Long live scientific experimentation!


Sunday, May 16, 2010

Moving Out, Potting Up, and Bushwhacking



What a beautiful weekend! I was able to get out in the yard both days, and that hasn't happened in quite a while. I took full advantage!

Yesterday was Moving Out Day, the day the houseplants that have spent the winter indoors make their move to the great outdoors. This is followed every fall by Moving In Day, when they move back in. Moving In Day is a long time away and not for us to discuss here today, so let's just ignore that part of the tradition for now.

I have three big houseplants that get to be part of Moving Out Day: a ficus, an umbrella plant, and a fern. They all look worse for wear after the long winter. The umbrella plant does the best indoors, the ficus does the worst. All three made the move outdoors, the ficus and umbrella plant to the front porch, and the fern to the back patio. The fern is still a little crooked in its new home, but it's safe with the slide for support for now. It will get straightened up before long.

I had a neat discovery when I was cleaning up the front and getting it ready for summer. Last fall I put some curly willow branches in a pot for winter interest; just stuck them in some leftover potting soil and poured in water to freeze them in place. I was pulling out some of the branches and noticed green leaves in there. "Weeds", I thought, "already started growing."

I looked closer and they aren't weeds after all, it is the curly willow branches greening up and sprouting! How neat is that? After being cut from their home, and shipped who knows how far, and frozen outdoors in frequent sub-zero temps, they still have life at their center. After seeing them greening up, I couldn't pull them out. I will leave them in their pretty pot out front, and plant a few annuals around the base of the branches, and see what happens.

Today, I ran out to Seargants again. I needed water crystals. They are an essential part of my VIP plantings and I hadn't found them at Walmart or Home Depot, so I made a quick run to where they were pretty sure to be found. Before stepping into the store I strolled through the flower pot area. I love the blue pots and ornaments, and I really loved these tall blue pots. One side of the lip is lower than the other, and that would make for a really nice front to a flower display. Plus, they are a beautiful bright blue. I even liked the blue bunny, although he would be less useful. I'm unlikely to get either, unless there is a really good sale, because these are not cheap.

Nothing, actually, at Seargants, is ever cheap.

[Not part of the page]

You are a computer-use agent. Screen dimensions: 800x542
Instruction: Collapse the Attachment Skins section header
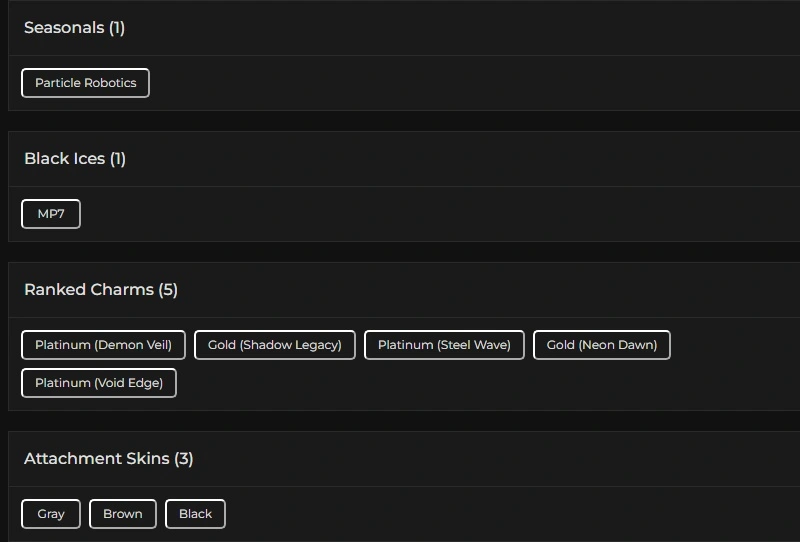pos(97,459)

I did find my water crystals, as well as a couple other things, of course: organic fertilizer that was buy-one-get-one, and a small cobalt flower pot for the spider plant my sister gave me. One can never walk out of a garden center with only the things one went there explicitly to find.

When I returned home I set up a workstation in the garage for potting up the hanging baskets. This is always kind of a hassle. I like to work on a waist-high table, and it's never easy to put something together. When we had the truck, I'd drop the tailgate and use that. Hubby didn't appreciate the resulting mess to his truck, so it's probably just as well that the truck is gone.

This year it was a snap. Two sawhorses were still set up from a previous staining job, and I just place a slab of osb across them, and voila! Instant potting bench. A very comfortable workstation.


My little helper was out there with me. The water crystal gels caught his attention, and after looking at them and touching them and remarking how they felt like the fake snow he made in a craft project at sacc, he had a good time adding more water to the container and stirring it up. Then we'd add a few more gels, then more water, then more stirring. Finally he pronounced them ready and we dumped them into the waiting yardcart of potting soil.

I always love it when my little guy joins in and is interested in the gardening. Of course, it helps that after each basket was potted up we'd play a few hoops in the driveway. Hey, whatever it takes.

The flower baskets went together quickly. The new Ray petunias for red and white look good right now, but time will tell if these are good enough to return as VIPs. I can't understand why Supertunias are becoming hard to find; they have been super performers in my somewhat-challenging front porch. The baskets are sitting on the grass on the east side of the garage for a couple days, resting, before being hoisted up to their summer home. There they are subject to unkind winds and hot afternoon sun and a terrible risk of drying out, the kind of drying out that means they have to sit in a pool of water and absorb from the bottom. But for the moment they get to enjoy the easy life of shelter and morning sun.

One other thing I got to play with is a new toy hubby gave me last fall - an electric hedge trimmer! I didn't have a chance to use it before winter set in, so this was my first time firing it up. We have three arborvitae on the front of the house - two globe and one tall - and they all need regular trimming because they grow pretty fast. The globes especially need frequent whacking back because they get tall enough to block the view of the window boxes, and that is to be discouraged. In the past I've always used hand clippers, but it's hard to shape a round bush with little manual clippers.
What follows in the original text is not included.